Estrogens bind to ACE2 glycans to promote its internalization. (A) Glycan–estrogen interactions stabilize ACE2 Glycan-residues at E57, N53, K341, and V339 (red color). (B) MEP maps show the electrostatic impact of estrogen molecules on the surface of ACE2 glycans. The energy scale ranges from −0.075 μa (red) to 0.075 μa (blue). (C) Immunofluorescence staining of human ACE2 (magenta) and the lysosome marker LAMP1 (green), shows loss of ACE2 membrane levels in HUVECs treated with 17β-diol or S-equol compared with the control group (DMSO). (D) Immunoblot shows decreased levels of total ACE2 protein which associates with increased endocytosis activity as evidenced by immunoblot for LC3b and LAMP1. (E) Histologic analysis of wild-type mouse lungs after 48 h of intratracheal instillation with 17β-diol or S-equol shows loss of Ace2 signal (red) on the membrane of alveoli cells. Estrogen-treated lungs show greater Ace2-Lamp1 colocalization (white arrows) indicating internalization of the receptor. (F) Immunoblot shows decreased levels of total and glycosylated Ace2 proteins in estrogen-treated lungs from male mice. Quantification of protein levels of three replicate experiments is shown. Student’s t-test, 2 tails. Bar graphs are presented as mean with error bars (±SD).

Figure 4

Estrogen’s impact on ACE2 and S-RBD interactions. (A) Top view of the 3D ACE2 surface interacting with 5 top-scored S-RBDs (top 1—blue, 2—red, 3—orange, 4—purple, and top 5—yellow).
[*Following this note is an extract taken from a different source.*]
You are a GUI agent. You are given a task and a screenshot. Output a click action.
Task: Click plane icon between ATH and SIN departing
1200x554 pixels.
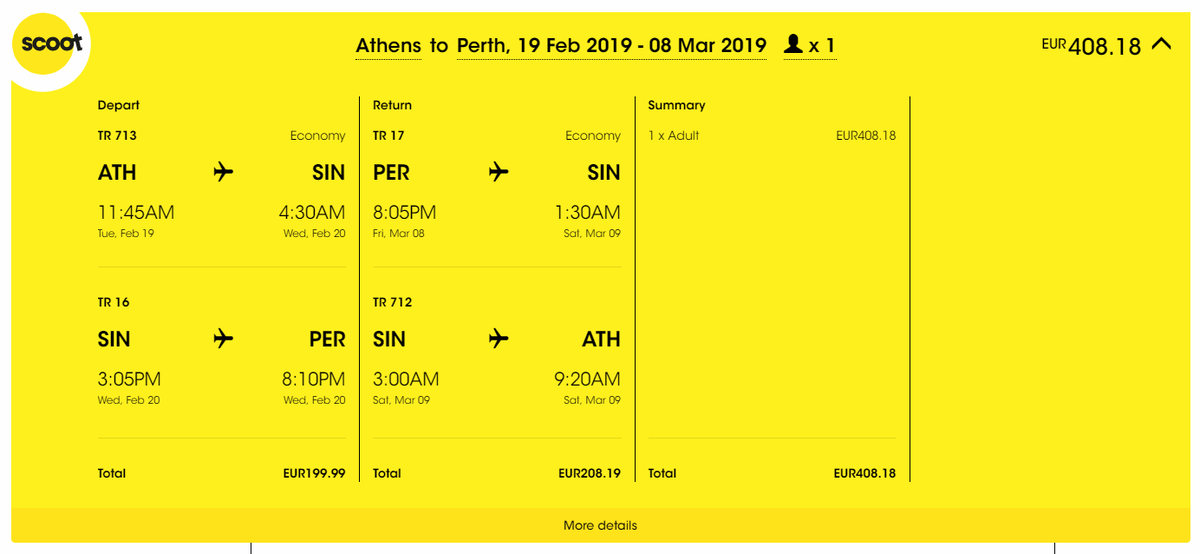click(x=223, y=173)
S-RBDs were scored based on shape complementarity principles. (B) Heatmap of atomic contact energy between ACE2 and 57 S-RBDs shows spontaneous energy structures from most favorable (green) to less favorable S-RBD structures (red). Energy scale ranging from 500 Kcal/mol to −500 Kcal/mol. (C) Immunoblot of isolated proteins from cultured HUVECs shows a 90% inhibition of S-RBD entry into cells in estrogen-treated cells. Quantification of protein levels of three replicate experiments is shown. Student’s T-test, 2 tails. Bar graphs are presented as mean with error bars (±SD).

Figure 5

Estrogens block SARS-CoV-2 S protein uptake in the respiratory tract in vivo. (A,B) Immunofluorescence analysis of S-RBD entry into HUVECs pretreated estrogens (17β-diol or S-equol) or Tunicamycin (glycosylation inhibitor) followed by treatment with 10μg/mL of recombinant S-RBD (red) demonstrate that all 3 treatments cells reduced entry of S-RBD entry into cells via a reduction in Ace2 internalization as shown by colocalization with LAMP1 (green) and immunoblot. (C) ELISA-based binding assay using lung protein lysates from male mice (K18-ACE2) treated with 17β-diol (0.3 μM) or S-equol (1μM) or Tunicamycin (1 mg/Kg) shows reduced SARS-CoV-2 S protein affinity for the Ace2 receptor. (D) Immunoblot shows the glycosylation levels of Ace2 from total lung lysate in mice treated with estrogens or Tunicamycin. (E) Immunofluorescence of Ace2 (green) and RBD (magenta) in lungs from lysates from male mice (K18-ACE2) treated with estrogens or Tunicamycin.